Interpretation of results:
GHS criteria not met
Conclusions:
The dermal LD50 value of 1,1'-isopropylidenebis(p-phenyleneoxy)dipropan-2 –ol in Wistar rats was established to exceed 2000 mg/kg body weight.

Based on these results, 1,1'-isopropylidenebis(p-phenyleneoxy)dipropan-2 –ol does not have to be classified and has no obligatory labelling requirement for acute dermal toxicity according to the:
- Globally Harmonized System of Classification and Labelling of Chemicals (GHS) of the United Nations (2007),
- Regulation (EC) No 1272/2008 on classification, labelling and packaging of substances and mixtures.
Endpoint conclusion
Endpoint conclusion:
no adverse effect observed
Dose descriptor:
discriminating dose
Value:
2 000 mg/kg bw
Quality of whole database:
The study has been performed according to OECD and/or EC guidelines and according to GLP principles.

Additional information

Acute oral toxicity:

In an acute oral toxicty study with rats, 5 animals/sex were exposed to different concentrations of the substance, mortality occured from 3 hours till 3 days after treatment. Within a few hours after dosing sluggishness and diarrrhoea were observed; several rats lost consciousness and died. Survivors recovered after 3 days. The LD50 was calculated to be 2.76 g/kg bw (LD50 between 2.75 g/kg bw (30% mortality) and 3.30 g/kg bw (90% mortality)).

Acute dermal toxicity:

In a reliable acute dermal toxicity study in rat, performed according to OECD guidelines, the LD50 is >2000 mg/kg bw.
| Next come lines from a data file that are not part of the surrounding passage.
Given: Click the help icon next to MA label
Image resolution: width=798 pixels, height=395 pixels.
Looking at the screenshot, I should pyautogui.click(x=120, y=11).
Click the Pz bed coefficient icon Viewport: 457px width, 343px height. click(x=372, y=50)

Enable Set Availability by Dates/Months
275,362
Piloerection and chromodacryorrhoea was shown by one male on Day 1. No clinical signs were shown by the other animals. No other effects were observed and no mortalities occurred at 2000 mg/kg bw.
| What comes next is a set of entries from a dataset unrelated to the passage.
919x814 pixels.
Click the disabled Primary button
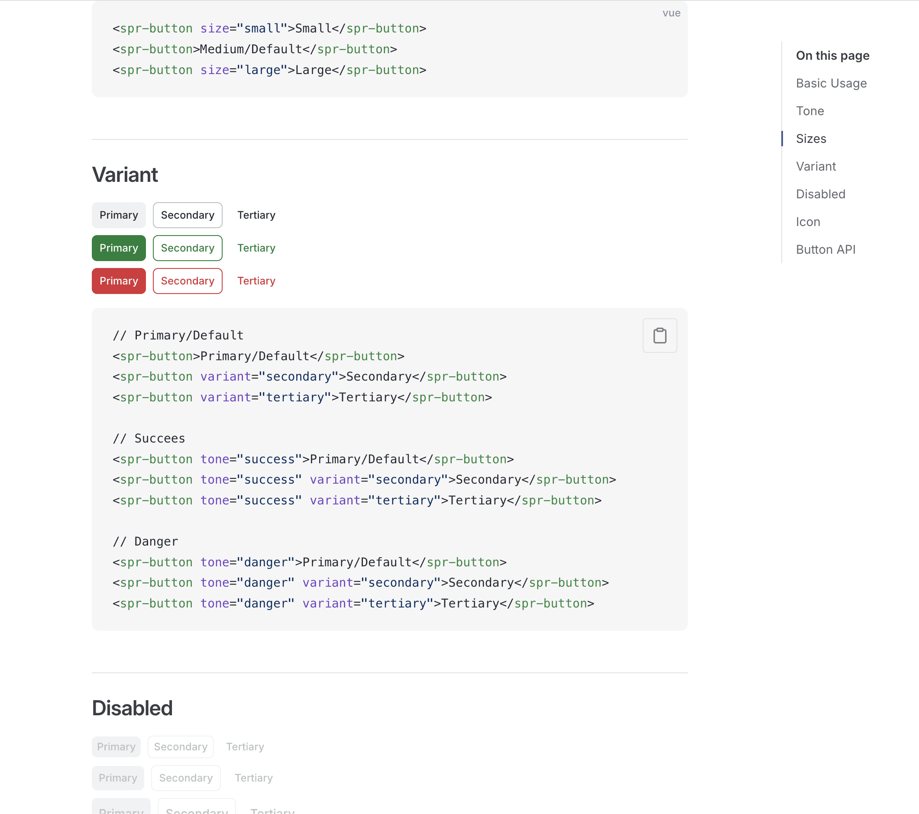[116, 746]
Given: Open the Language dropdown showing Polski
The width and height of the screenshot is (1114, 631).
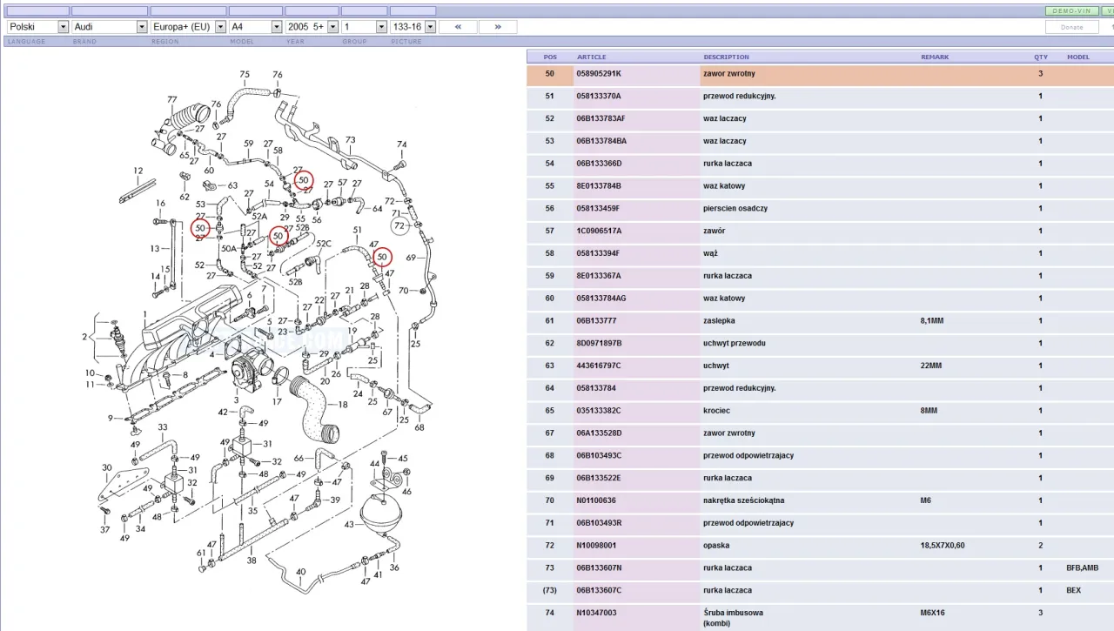Looking at the screenshot, I should click(37, 27).
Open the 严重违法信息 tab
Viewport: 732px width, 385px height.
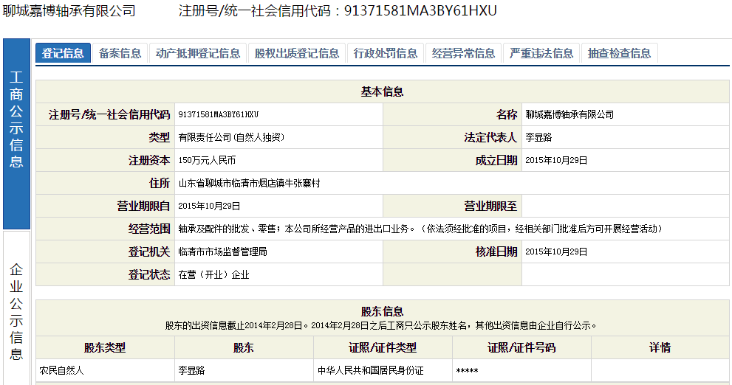(x=541, y=53)
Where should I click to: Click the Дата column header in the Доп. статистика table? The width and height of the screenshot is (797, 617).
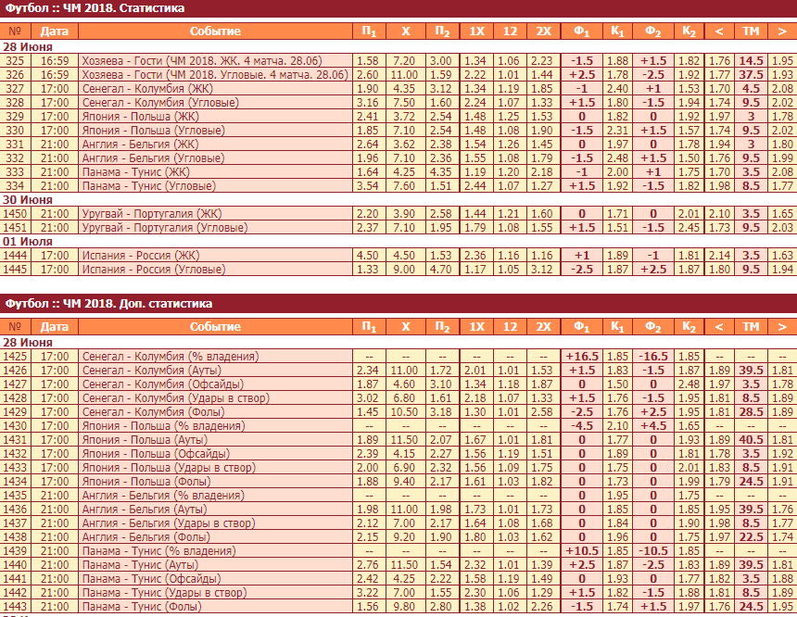(54, 327)
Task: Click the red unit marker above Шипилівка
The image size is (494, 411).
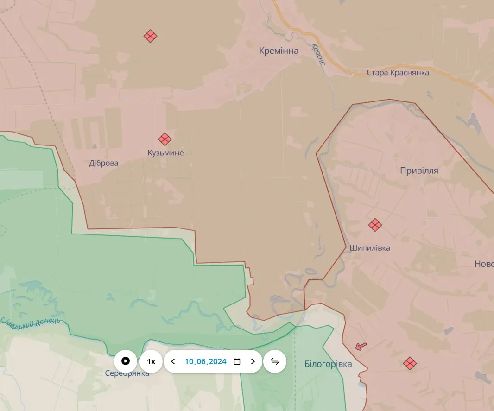Action: pyautogui.click(x=375, y=225)
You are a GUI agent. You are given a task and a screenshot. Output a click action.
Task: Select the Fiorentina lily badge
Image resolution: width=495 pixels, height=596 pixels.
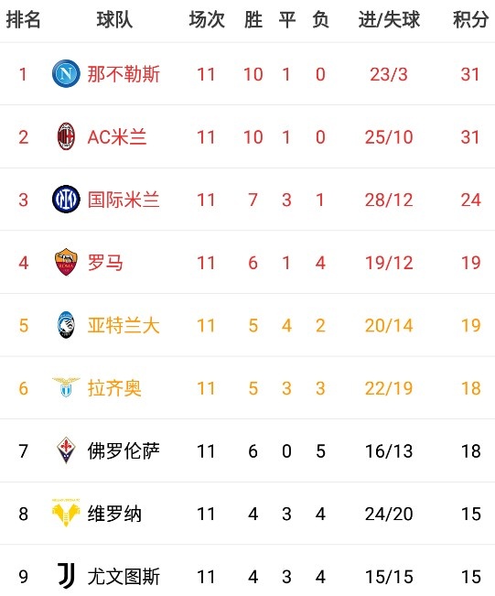[66, 450]
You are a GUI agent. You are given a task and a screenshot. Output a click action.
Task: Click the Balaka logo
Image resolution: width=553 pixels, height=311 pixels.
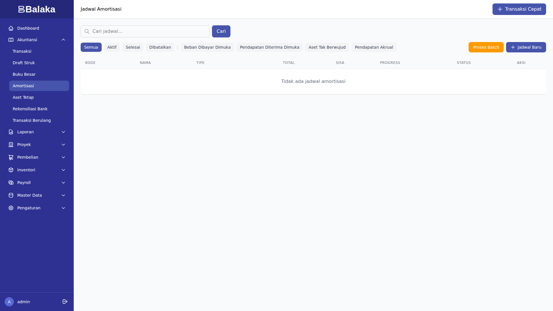(37, 9)
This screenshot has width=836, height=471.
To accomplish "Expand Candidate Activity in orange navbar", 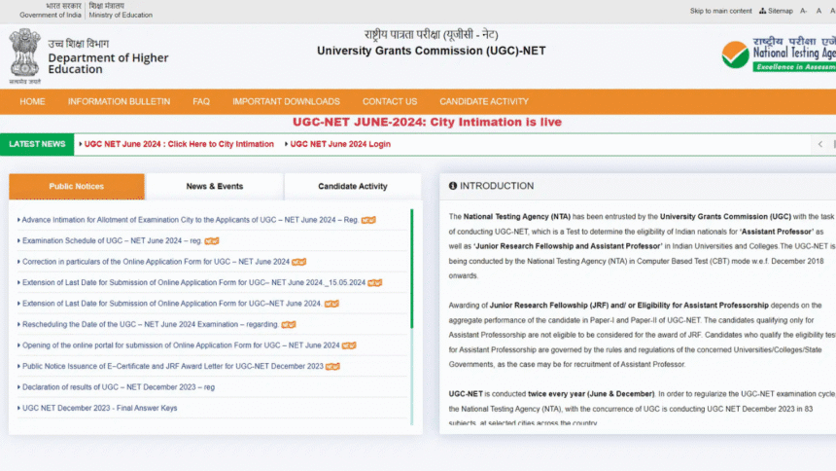I will pyautogui.click(x=484, y=101).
Justification for classification or non-classification

Based on the results observed in the acute toxicity studies with rats, 1,1'-isopropylidenebis(p-phenyleneoxy)dipropan-2 –ol does not have to be classified and has no obligatory labelling requirement for acute oral and dermal toxicity according to the:

- Globally Harmonized System of Classification and Labelling of Chemicals (GHS) of the United Nations (2007),

- Regulation (EC) No 1272/2008 on classification, labelling and packaging of substances and mixtures.